Ouvia Sarah Brightman, “Eden,” que música agradável, suave, olhava para a rua, ali estava outro éden, mas agora literal. Tinha todos os motivos para estar feliz. Pensei inclusive nas pessoas carentes, que nada têm e ainda assim transportam no semblante um sorriso… triste é verdade, mas um sorriso. Então porque estava eu naquela angústia?

Francamente não sabia e para surpresa, experimento involuntariamente nos olhos um ardor lacrimal a sal, lagrimas isoladas que teimam aparecer, não caem, não rolam, ficam ali, teimosas, e que me fazem ver, um mundo alagado de ausência e de dor, que há muito tento esquecer.

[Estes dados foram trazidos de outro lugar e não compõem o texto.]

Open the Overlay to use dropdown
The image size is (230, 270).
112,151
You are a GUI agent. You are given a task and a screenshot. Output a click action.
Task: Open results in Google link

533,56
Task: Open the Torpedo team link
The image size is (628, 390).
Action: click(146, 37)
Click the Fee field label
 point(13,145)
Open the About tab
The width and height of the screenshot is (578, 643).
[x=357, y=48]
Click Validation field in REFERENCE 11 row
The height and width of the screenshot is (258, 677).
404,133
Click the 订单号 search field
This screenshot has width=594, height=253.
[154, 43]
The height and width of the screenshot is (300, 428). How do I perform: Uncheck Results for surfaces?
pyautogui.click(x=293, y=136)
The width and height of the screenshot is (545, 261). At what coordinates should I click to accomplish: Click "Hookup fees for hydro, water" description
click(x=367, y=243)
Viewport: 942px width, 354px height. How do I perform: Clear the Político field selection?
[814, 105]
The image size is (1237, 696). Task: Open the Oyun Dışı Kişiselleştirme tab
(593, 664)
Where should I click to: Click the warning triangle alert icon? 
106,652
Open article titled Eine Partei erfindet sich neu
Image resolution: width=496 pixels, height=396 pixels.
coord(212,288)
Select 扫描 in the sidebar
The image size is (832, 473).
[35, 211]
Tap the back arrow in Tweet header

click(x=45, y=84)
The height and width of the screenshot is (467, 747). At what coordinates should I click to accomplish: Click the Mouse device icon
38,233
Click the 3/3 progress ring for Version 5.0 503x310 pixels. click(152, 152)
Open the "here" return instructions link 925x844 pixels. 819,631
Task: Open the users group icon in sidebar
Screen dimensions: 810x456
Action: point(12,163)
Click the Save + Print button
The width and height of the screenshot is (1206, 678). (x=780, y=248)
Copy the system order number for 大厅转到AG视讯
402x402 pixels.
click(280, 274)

A memória leva-me em viagem a acontecimentos longínquos, afastados, quase que esfumados pela distância, mas culpados desta minha estância. Mas a ti, é curioso, a ti vejo-te claramente, tão nítida, como se o tempo não passasse, é como se o sol parasse, tal é a retidão da memória, que me incorpora uma sensação de contínuo vazio, de que algo ficou por dizer, por ditar, daquela que foi a nossa história.   

Já completava tanto tempo que não pensava em ti, segui a vida amanhada para mim, esqueci, e vivi, umas vezes bem, outra talvez, não sei. Mas há dias, como hoje, que dou por mim, assim, numa dicotomia, mente coração. O passado, fortemente entrincheirado, que disputa o presente, que vence, e me deixa destroçado. O coração! quererá ele ver-me derrotado? Ou será isto amor camuflado que mantenho reservado? A mente dita o contrário, quer ver-me animado, mas neste duelo desigual, o coração traiçoeiro deixa-me desolado

Por isso o meu despertar sem jeito…

Sem graça… sem a alegria no caminhar,

É saudade daquele tempo,

É saudade de te amar

Sinto-me o que me resto, do pouco que tenho quero desistir

Sem ti, meu doce ignoto poema… Óh! minha melíflua poesia,

Sem ti, sofro derrotado, a saída é partir 

Áh! Mundo sovina de amor, farto em desafeto, empanturrado de dor

Até quando tenho de esperar este luto passar?

Até quando viver este mundo de horror?

Apenas mais um pouco que o tempo é curador e tudo vai normalizar.